Exercise brief:
Print every entry again, precisely as written.

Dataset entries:
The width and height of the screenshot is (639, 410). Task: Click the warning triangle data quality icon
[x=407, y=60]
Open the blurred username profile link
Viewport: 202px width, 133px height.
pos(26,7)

Response to this exercise:
The width and height of the screenshot is (639, 410). Task: Click the warning triangle data quality icon
[x=407, y=60]
Open the blurred username profile link
Viewport: 202px width, 133px height.
pos(26,7)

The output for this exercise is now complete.